The lobbyist, Jeff McAlvey, sent a report back to Lahanas the next day, after the State-level House Local Government Committee had met. McAlvey reported to Lahanas:
“Several East Lansing landlords testified in support of the bill saying they owned non-conforming rental houses and East Lansing was not allowing them to make improvements for the benefit of the tenants and the neighborhoods. The bill sponsor, Rep. Lee Chatfield, (who is also the chair of the committee) indicated that the bill was tailored to apply just to East Lansing.” (Chatfield is a Republican representing the 107th District.)
McAlvey went on, “The landlords and Rep. Chatfield also indicated that they had worked with Mayor Triplett on this legislation. They also claimed that the bill contained recommendations of an East Lansing task force that were never adopted by the City Council.”
At the committee hearing, McAlvey formally registered opposition on behalf of the City of East Lansing, as he was instructed by Lahanas to do. The Michigan Township Association testified in opposition to the bill.
According to McAlvey, “The Municipal League was neutral because they had just seen the bill and wanted to consult with East Lansing.” Triplett had been elected as President of the Michigan Municipal League, but since losing his East Lansing office on November 3, he has been replaced in this position by John B. O’Reilly, Jr., mayor of Dearborn.
According to the minutes from the November 4 House committee meeting, the following East Lansing landlords either testified in support of the bill or filled out a card to indicate support for the bill: Mark Fisk, Matt Hagan, Nancy Marr, Jeff Hudgins, Dave Gutow, Owen Irvine, Joe Goodsir, Colin Cronin, and Jim Cuddeback. Many of these were donors to Triplett’s campaign, but not to other campaigns.

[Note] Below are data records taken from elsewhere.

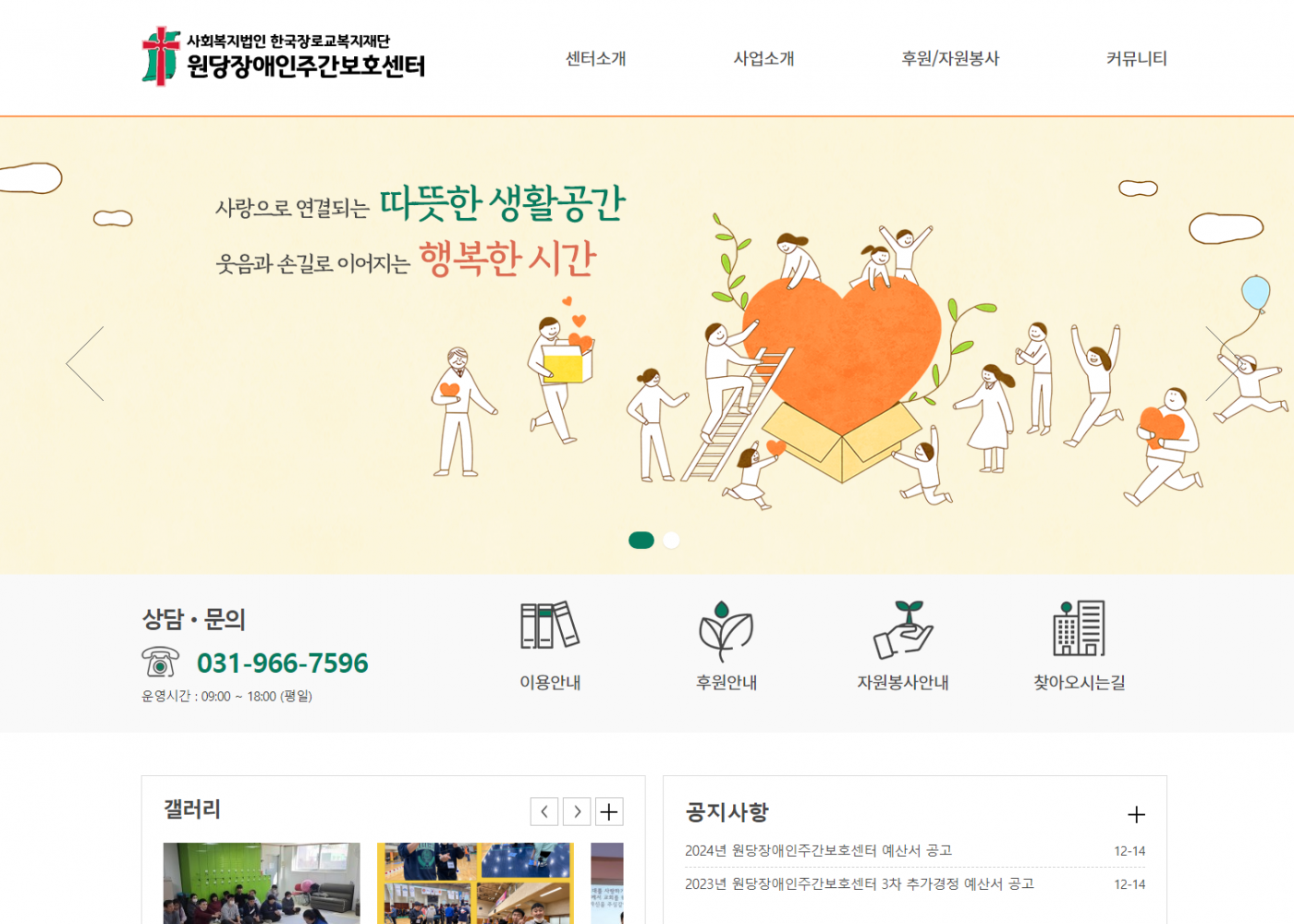Open the 2024년 예산서 공고 notice
This screenshot has width=1294, height=924.
click(818, 850)
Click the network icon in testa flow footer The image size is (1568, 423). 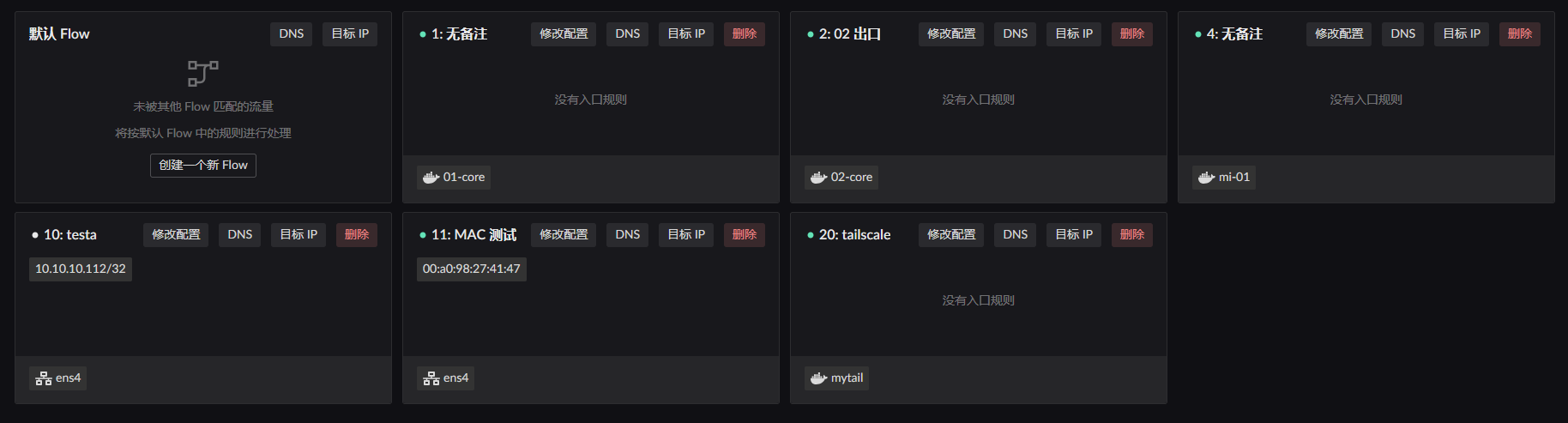pos(44,378)
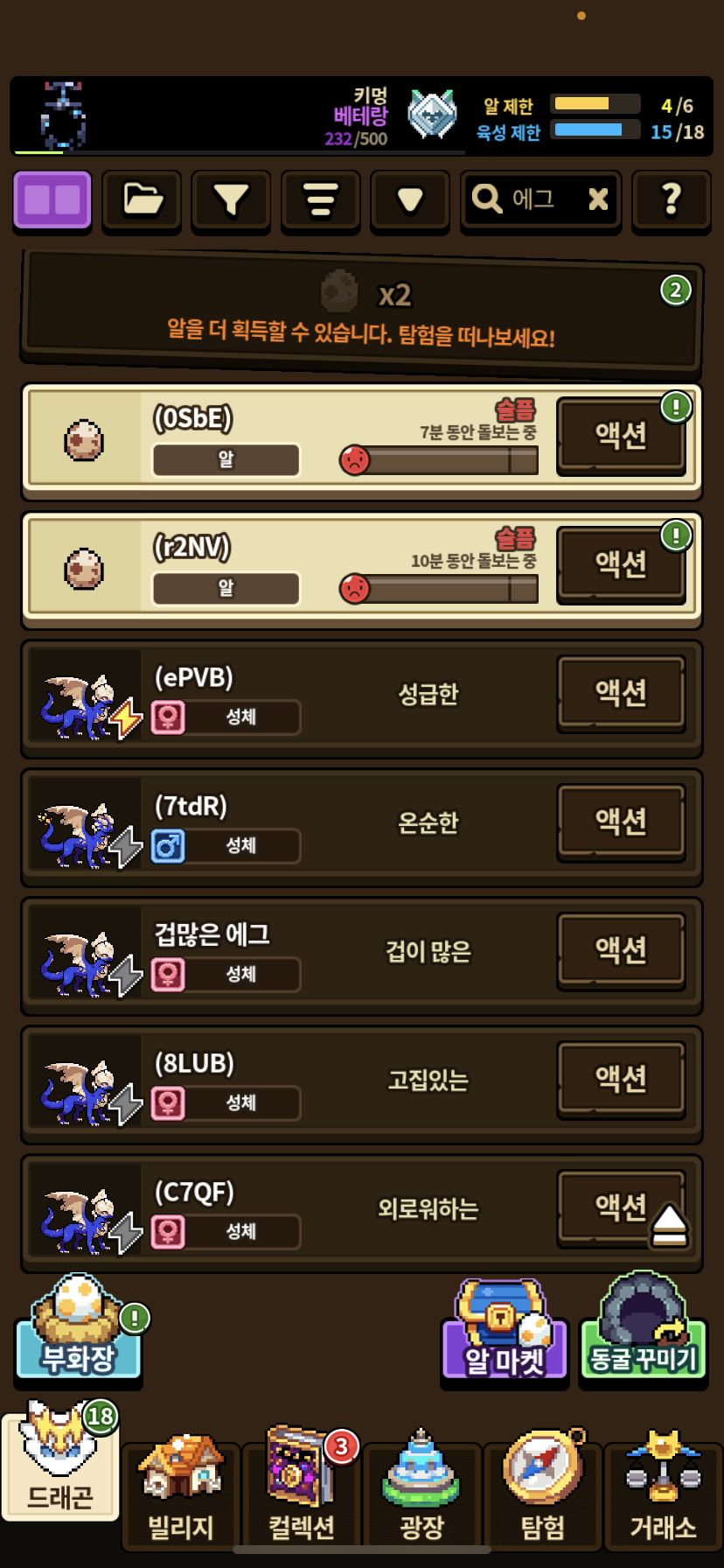Toggle the heart favorites filter
Image resolution: width=724 pixels, height=1568 pixels.
coord(410,200)
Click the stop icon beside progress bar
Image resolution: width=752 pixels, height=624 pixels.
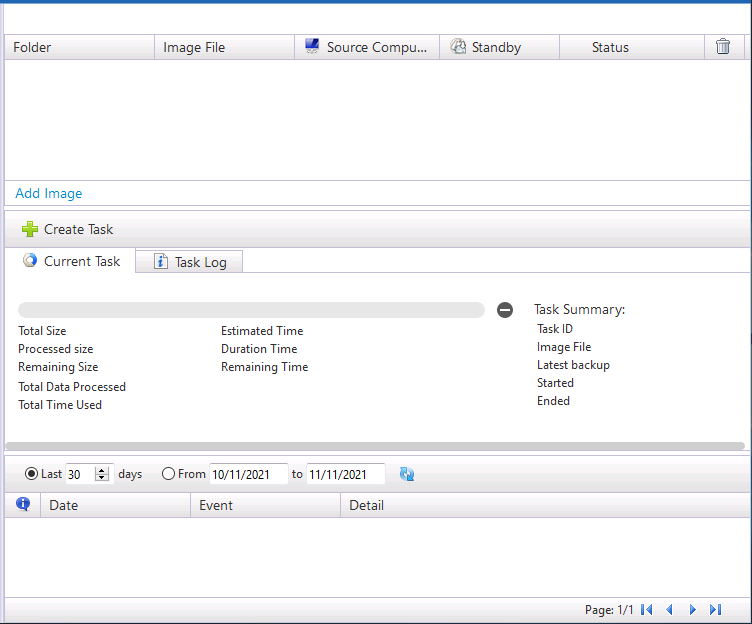[x=505, y=310]
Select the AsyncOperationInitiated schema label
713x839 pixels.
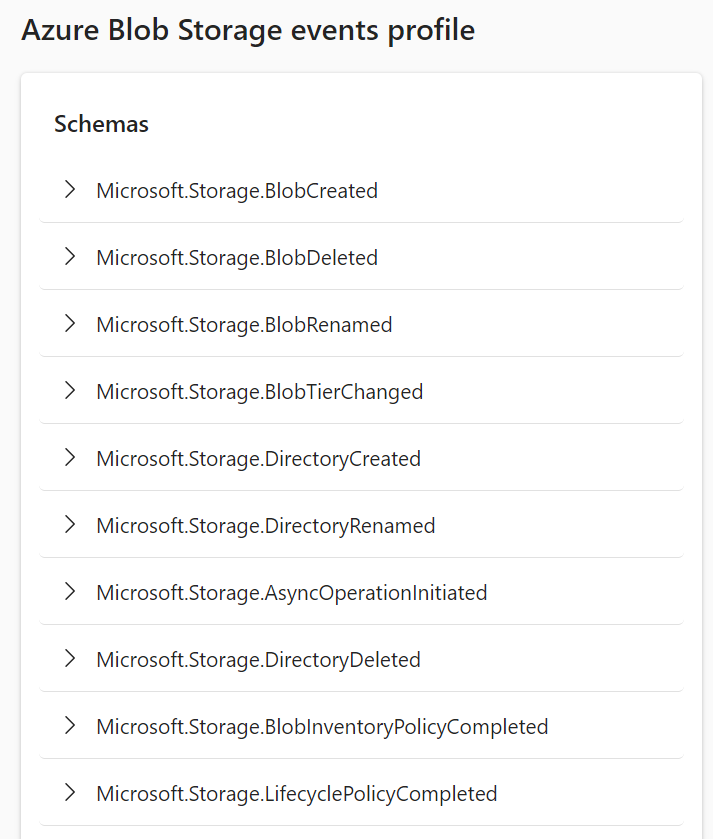291,592
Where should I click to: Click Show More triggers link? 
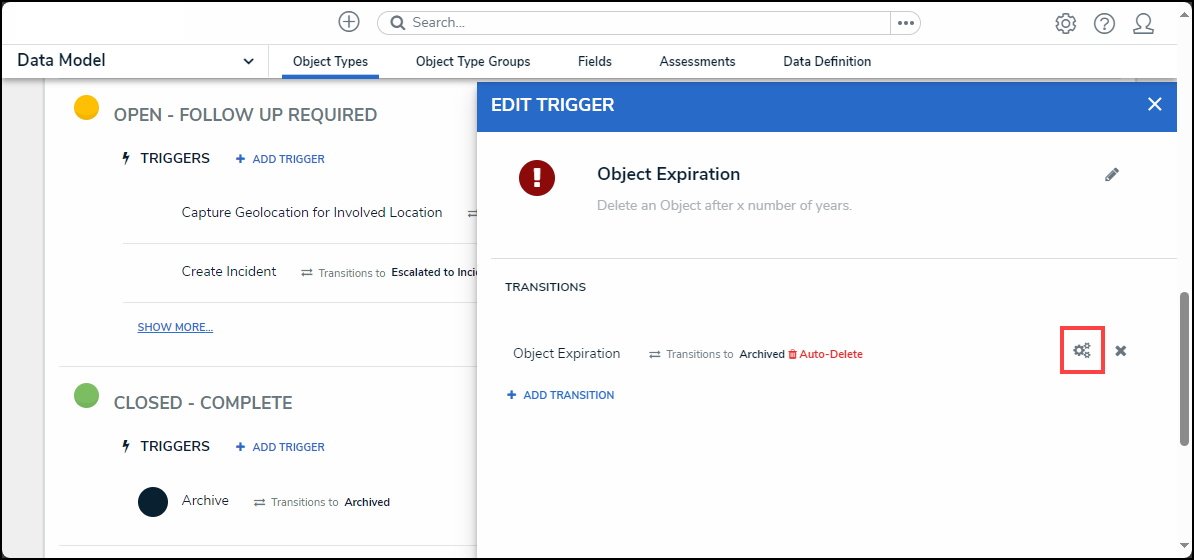click(175, 327)
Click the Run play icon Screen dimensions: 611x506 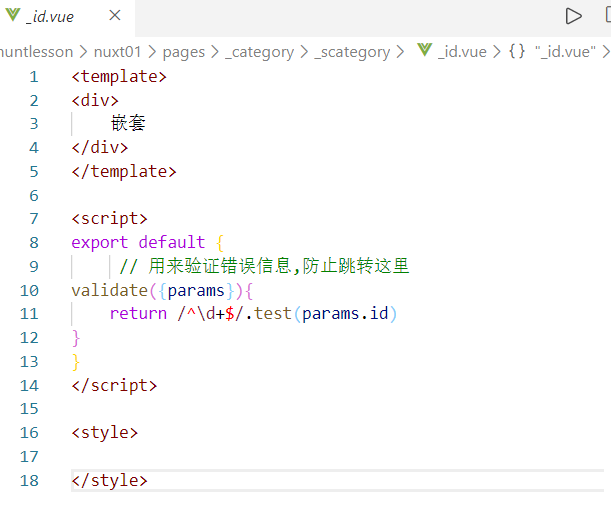(x=573, y=16)
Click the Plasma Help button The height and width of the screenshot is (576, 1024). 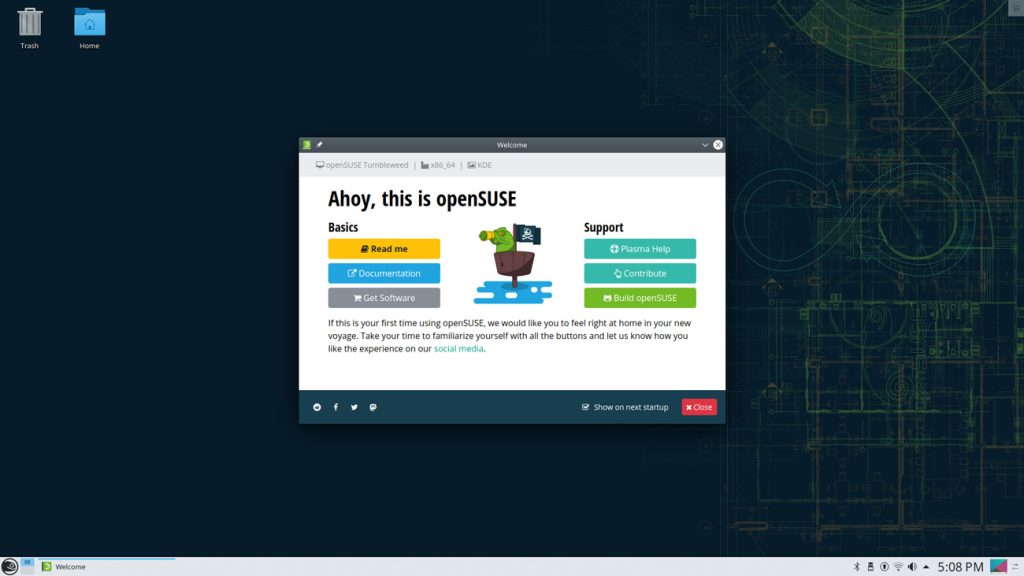[x=640, y=248]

Mark Meadows is now Mayor of East Lansing, and the East Lansing Council is set to take up this issue again tonight, at City Council’s work session, which starts at 7 p.m. in City Hall. On this issue, Meadows previously told ELi, “I am completely opposed to this statutory approach which is an avoidance of the community process and a direct attack on local control,” although he did not object to the objective of “improvement of rental property without loss of grandfathered density.”